Publicado originalmente em Instituto Palavra Aberta por Bruno Ferreira. Para acessar, clique aqui.
Bruno Ferreira, assessor pedagógico do Instituto Palavra Aberta
As redes sociais têm sido tomadas, desde a semana passada, por posts críticos que discutem e comparam a reação da sociedade em torno de dois acontecimentos recentes: a implosão do submarino Titan, que resultou na morte de cinco bilionários, e a morte de mais de 300 refugiados pobres, em sua maioria paquistaneses, que passava pela costa grega a barco no último dia 14.
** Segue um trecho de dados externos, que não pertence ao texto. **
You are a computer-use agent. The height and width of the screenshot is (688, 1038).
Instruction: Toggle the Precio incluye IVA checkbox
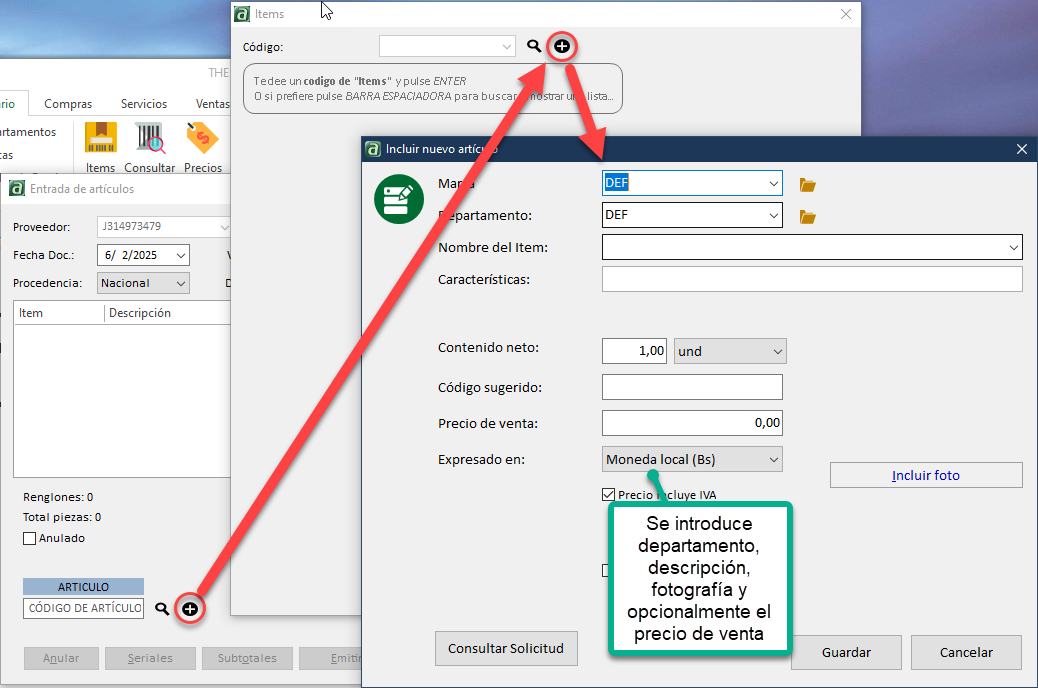point(608,494)
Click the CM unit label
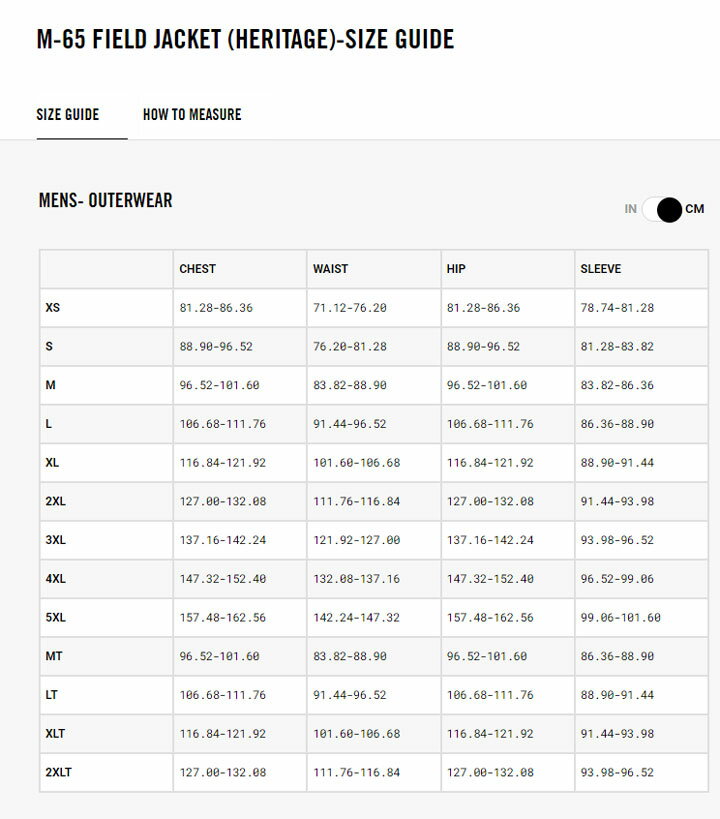 point(695,209)
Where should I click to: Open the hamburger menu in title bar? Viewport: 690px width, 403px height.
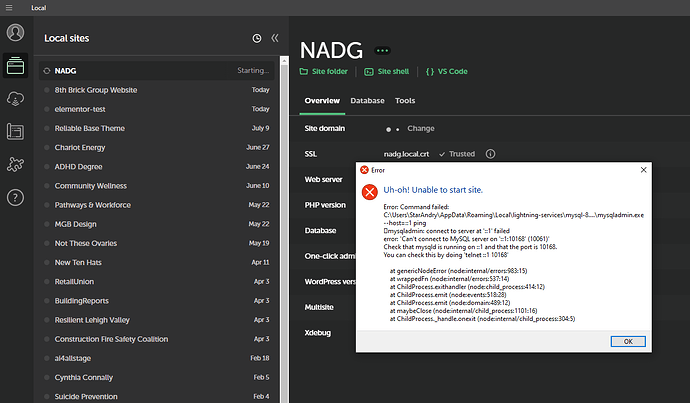(9, 7)
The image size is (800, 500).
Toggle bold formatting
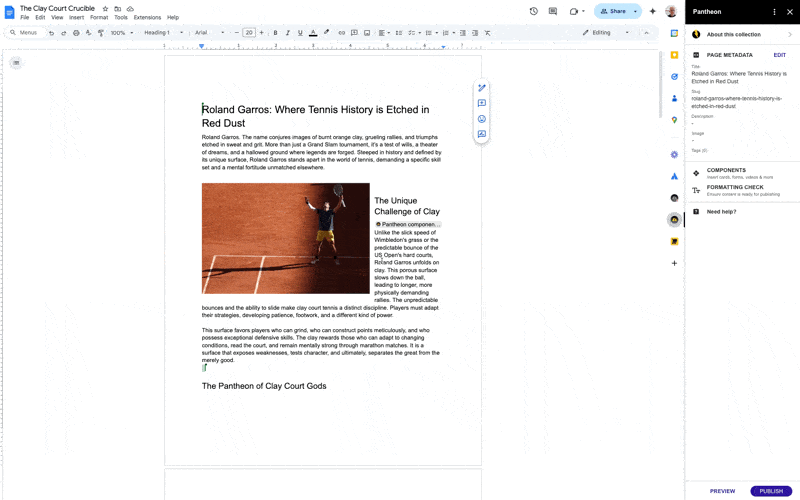click(275, 33)
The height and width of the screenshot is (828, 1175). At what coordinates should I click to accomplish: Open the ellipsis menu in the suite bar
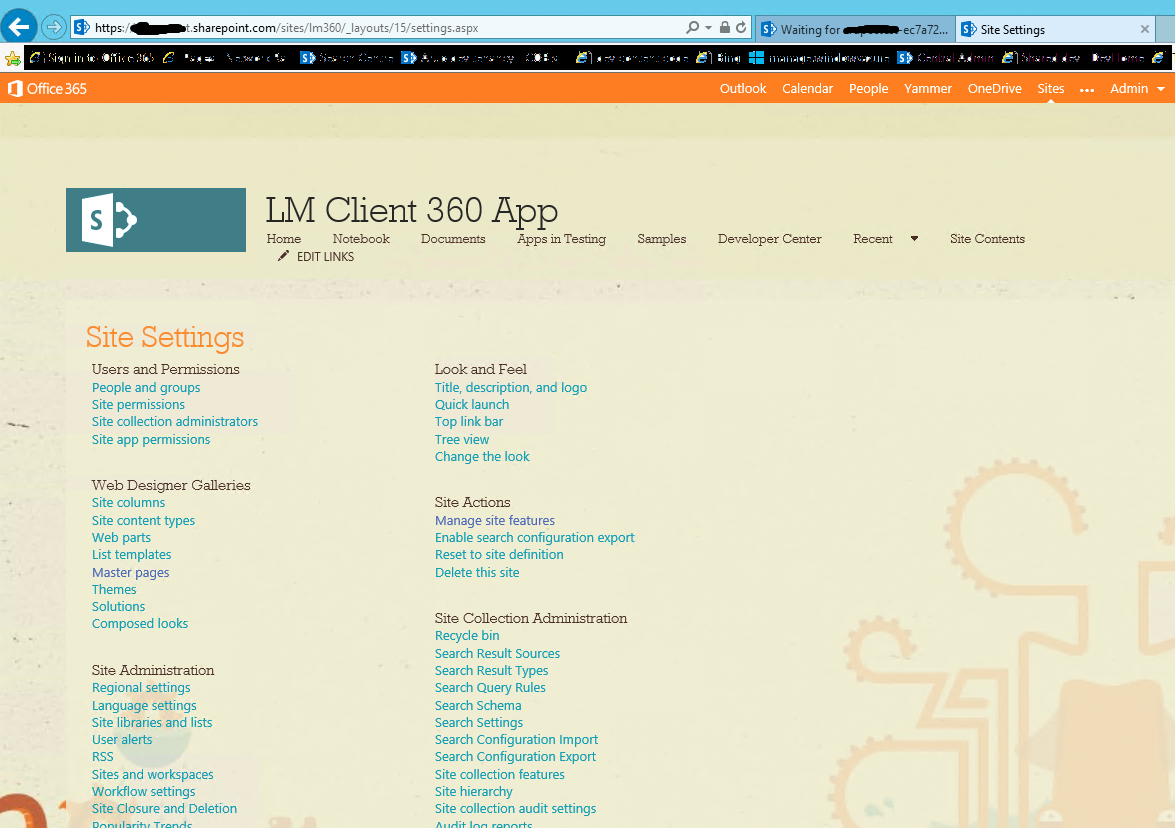(x=1086, y=88)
O debate em torno desses dois episódios foi a (suposta) falta de comoção da sociedade à tragédia dos refugiados e seu maior interesse pela morte de menos de meia dúzia de ricos. Apesar de o público ter sido julgado pela apatia à crise humanitária que envolve pessoas do Oriente Médio, é preciso entender que a reação social aos acontecimentos da realidade vincula-se diretamente ao modo como estes são retratados, sobretudo nos meios de imprensa.
De acordo com relatório da CARE – Cooperative for American Remittances to Europe, intitulado “Suffering in Silence – The 10 most under-reported humanitarian crises of 2019” (“Sofrendo em silêncio – As 10 crises humanitárias mais sub-relatadas de 2019”, em tradução livre), os deslocamentos de refugiados pelo mundo são um tema de pouco interesse da imprensa. O ranking da organização demonstra que a maior parte de acontecimentos invisibilizados dessa natureza concentra-se no continente africano, território pouco evidenciado pelo hard news, isto é, o jornalismo diário, no Brasil.
Por mais que os critérios de noticiabilidade do jornalismo diário envolvam ineditismo e excepcionalidade, o que sem dúvida faz do acidente com o submarino um fato noticiável, é preciso pensar como a cobertura de tragédias e violações de direitos, mesmo que sejam cotidianos, não deixem de ocupar o noticiário com mais frequência e em posição de destaque, com a humanização necessária à sensibilização do público para essas questões.
Humanizar o noticiário vai além de apenas divulgar os números de pessoas mortas, desaparecidas ou feridas. Coberturas comprometidas com essas questões colocam em primeiro plano a voz de pessoas reais diretamente afetadas por situações trágicas e violências, tornando suas dores mais concretas a um público imerso em seu próprio dia a dia e voltado às suas próprias especificidades sociais e culturais.
Assim, temas distantes de muitas realidades e que por isso poderiam ser entendidas muito abstratamente, materializam-se em corpos, rostos e vozes que habitam territórios específicos e que vivem dramas que só podem ser entendidos e empaticamente sentidos por quem é diferente a partir desse tipo de estratégia discursiva.
A imprensa brasileira já tem experiências nesse sentido, que merecem registro: a cobertura diária de casos e mortes por Covid-19, nos últimos anos, especialmente pela TV, dando destaque às histórias de vida de pessoas comuns impactadas pelo vírus, promovendo um entendimento do contexto para além do racional.
Há ainda, cotidianamente, notícias sobre casos de racismo que, apesar de muitos e diários (e, por isso, não são inéditos nem excepcionais), passaram a integrar a agenda de alguns veículos de imprensa. Ao evidenciar fatos e personagens envolvidas em situações de racismo, o jornalismo reforça a importância de discuti-lo e enfrentá-lo, convidando, ainda que indiretamente, toda a sociedade a envolver-se criticamente na luta antirracista.
Inspirada nesses dois temas, a imprensa pode expandir seu olhar e estratégias de cobertura de questões de deslocamentos forçados, em primeiro lugar destacando mais frequentemente esta que é uma das mais relevantes questões dos nossos tempos. Em segundo lugar, evidenciando as histórias e pontos de vista de quem protagoniza esses fatos. Dessa forma, a imprensa estará posicionando-se em favor dos oprimidos e contribuindo, mais incisivamente, para a formação de cidadãos mais comprometidos com a justiça social.